The new US 63 entered Iowa near Bloomfield and traveled north through Ottumwa to Oskaloosa. There it turned to the northwest to go through Pella, Monroe, and Prairie City. The national northern end of the highway was at the corner of Grand Avenue and E. 14th Street near the Iowa State Capitol where US 32 and US 65 split. When it was designated, only a small percentage of the route was paved – a short section south of Oskaloosa and all it in Polk County. By August 1934, the whole route was paved.

In 1933, residents of southeastern Minnesota expressed interest to the state highway department for an extension of US 63 from Iowa through Minnesota and to Lake Superior in Wisconsin. Around the same, AASHO was conducting a review of the young U.S. Highway System. In other states, some U.S. Highways split into two routes, e.g. US 70N and US 70S; these splits were found to not be particularly useful for the traveling public and AASHO recommended their removal.

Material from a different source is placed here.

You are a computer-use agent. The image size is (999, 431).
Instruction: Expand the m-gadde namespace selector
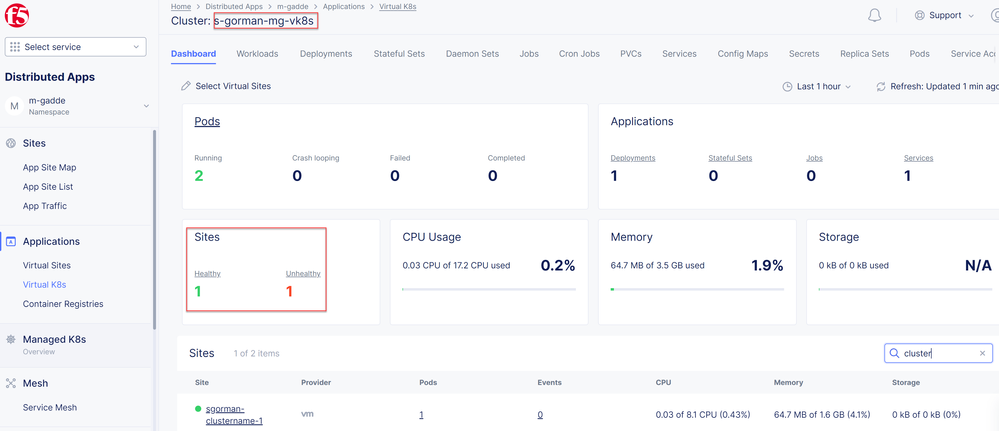pos(146,106)
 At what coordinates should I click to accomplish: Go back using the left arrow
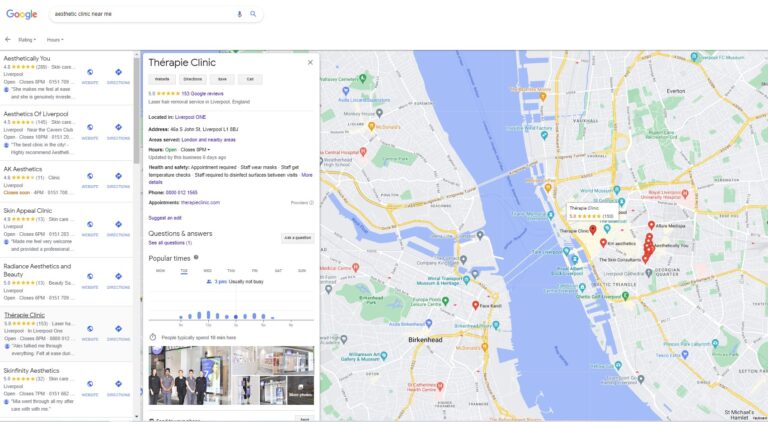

At AASHO's annual meeting in 1934, among the topics discussed was the highway system itself. Attendees decreed that the system should serve interstate traffic and that shorter routes that do not serve that purpose should be consolidated into other highways or removed from the system entirely. Additionally, any new routes in the system would only be approved in areas that were unoccupied by any other routes. At that same meeting, US 63 away from Des Moines and instead north from Oskaloosa over Iowa 59. This created a route from Turrell, Arkansas, to Ashland, Wisconsin, by way of Waterloo, Rochester, Minnesota, and Red Wing, Minnesota. Due to the major change in the route, the abandoned segment from Oskaloosa to Des Moines was renumbered U.S. Highway 163. The newly numbered US 163 did not last long. In 1937, AASHO changed its policies with regards to numbered highways entirely within one state. As a result, Iowa 163 replaced US 163 in its entirety; US 161 in eastern Iowa was also affected. When it became US 63, the former Iowa 59 was nearly fully paved. Only the portion of the route in Poweshiek County south of US 6 was a gravel road. That section was paved in 1938.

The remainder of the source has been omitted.